Excerpted records:

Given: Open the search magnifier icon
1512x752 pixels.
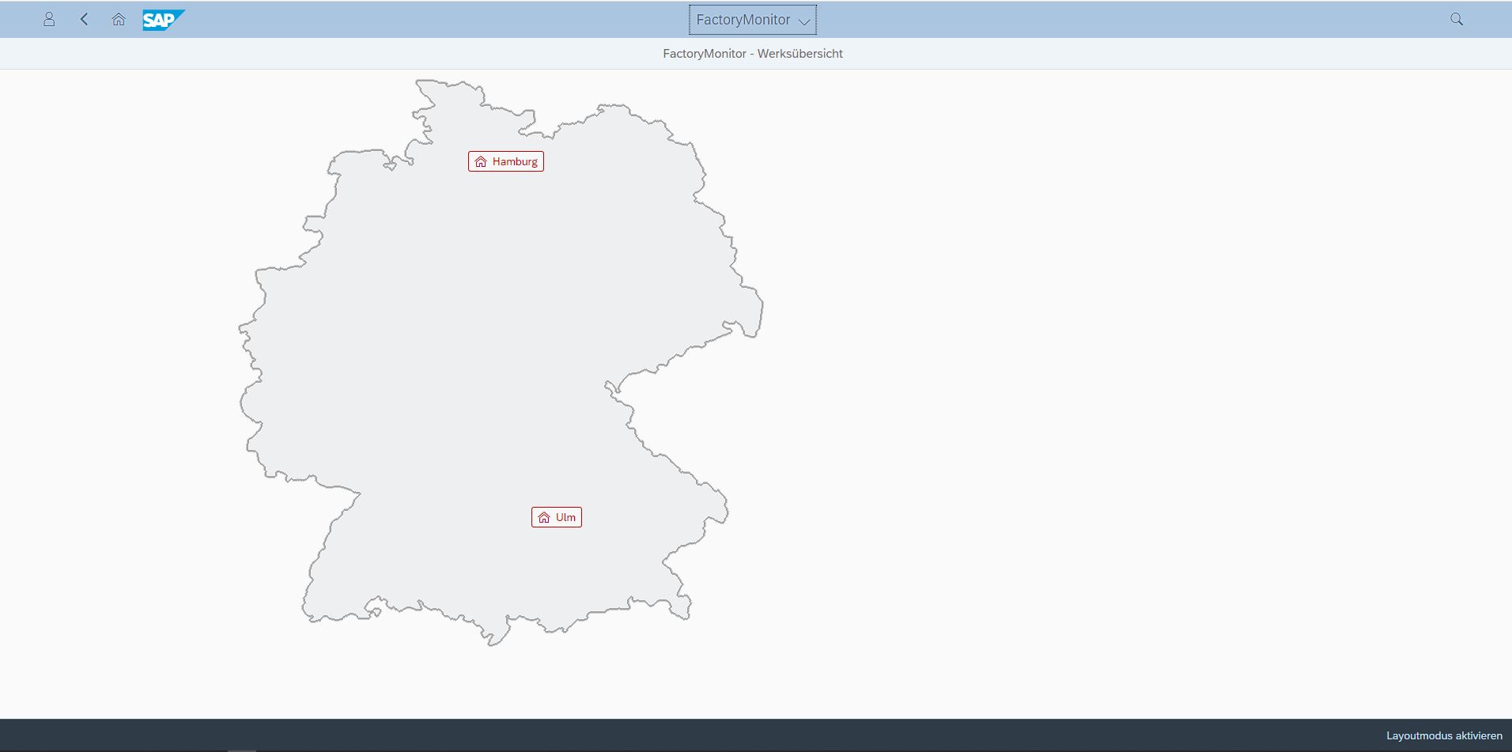Looking at the screenshot, I should point(1456,20).
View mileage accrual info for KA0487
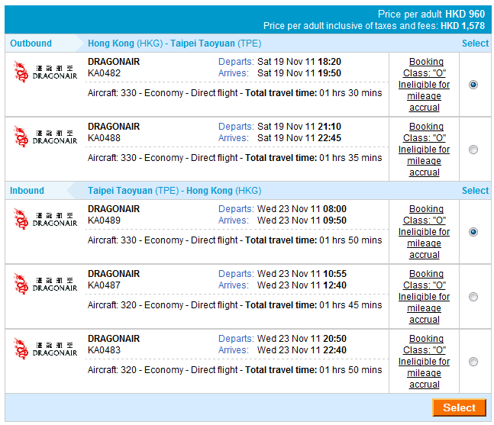The width and height of the screenshot is (494, 425). pos(424,307)
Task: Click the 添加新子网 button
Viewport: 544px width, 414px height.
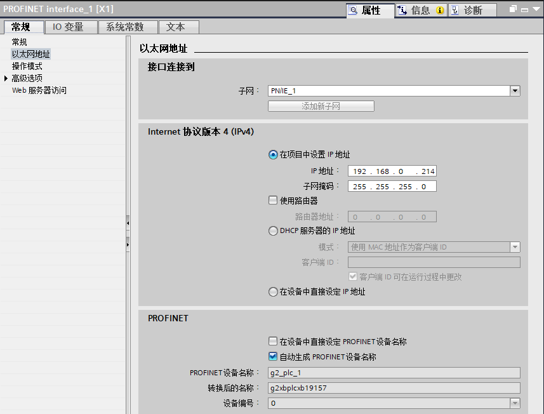Action: coord(321,106)
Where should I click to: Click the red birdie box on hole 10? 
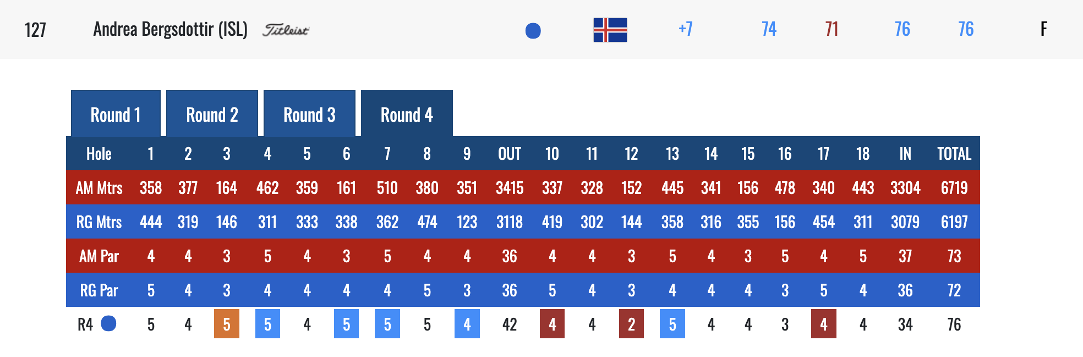[x=552, y=324]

Task goal: Only the lines from the line with "Viewport: 544px width, 414px height." through the closing line of the data, both included, should be set down, exactly as written and without pictures.

Response area:
Viewport: 544px width, 414px height.
Action: coord(321,106)
Where should I click to: Click the red birdie box on hole 10? 
[x=552, y=324]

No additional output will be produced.